Salceda made the comments in an address to the Annual National ICT Confederation of the Philippines (NICP) Summit, organized by the Convergence of Luzon ICT Champions Conferences and Exhibitions (CLICCONEX).

In his speech titled, “Formulating policies on transformation of incubation and startup technologies in health and economy,” Salceda said that the key ingredients to startup growth in a country are “(1) an abundance of very highly-skilled work, mostly from excellent local universities, (2) access to financing from both private and public sectors, but most private capital markets, (3) fast and reliable internet, (4) access to public data that startups can play around with to solve the public’s problems, (5) strong laws to guarantee ownership and beneficence from intellectual property, and (6) strong electronic commerce laws.”

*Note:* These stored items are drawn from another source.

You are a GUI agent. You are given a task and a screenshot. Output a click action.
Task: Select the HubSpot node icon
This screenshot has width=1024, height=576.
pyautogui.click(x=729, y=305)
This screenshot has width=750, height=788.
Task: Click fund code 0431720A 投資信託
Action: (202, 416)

Salceda emphasized that the most crucial element is an abundance of very highly-skilled workers, mostly from very strong universities.

“If we want to emulate this success story, there is no way around funding our premier public university. We have to fund the University of the Philippines and its science endeavors. And, we must maintain academic independence. The entrepreneurial spirit dies in tightly controlled environments,” Salceda added.

Capital liberalization will boost financing

Among the other elements Salceda discussed, the House tax chair also emphasized capital market liberalization as an enabler of an environment favorable to startups.

“Our foreign equity restrictions and low domestic savings rates (the lowest in the region) hamper the development of a liquid venture capital environment. We have to open up our investment environment to foreign equity. There is no way around it,” Salceda said. The House tax chair is principal author of the amendments to the Retail Trade Liberalization Act, the Foreign Investments Act, and the Public Service Act, all of which are expected to pass Congress this year.

“The fund-of-funds model allows the state to indirectly finance startups in a diversified, and therefore risk-reduced manner. Here’s how it works. Smaller, private funds that can evaluate startups competently are infused with capital by state financial institutions. The state invests in a diversified portfolio of these funds to hedge its risks. At the same time, startups not having to deal directly with the state reduces red tape and the opening for corruption,” he added.

Other elements

Salceda also pushed for the creation of a National Broadband Network, which he says would have been cheaper to pursue earlier, during President Arroyo’s time.

“But there is no way around a strong fiber optic network. We just have to have one,” Salceda said.

Salceda is also pushing for open and usable big data in government, strong intellectual property laws, and a modernization of the E-Commerce Law, which Salceda also drafted as a freshman Congressman in 2000.

“In summary, how do we create a culture that enables strong startups? The state must not try to be another cook in the kitchen. After all, too many cooks spoil the broth. Instead, we give the cook the kitchen, the ingredients, and we guarantee their reward for cooking great food, but we let them take it from there,” Salceda concluded.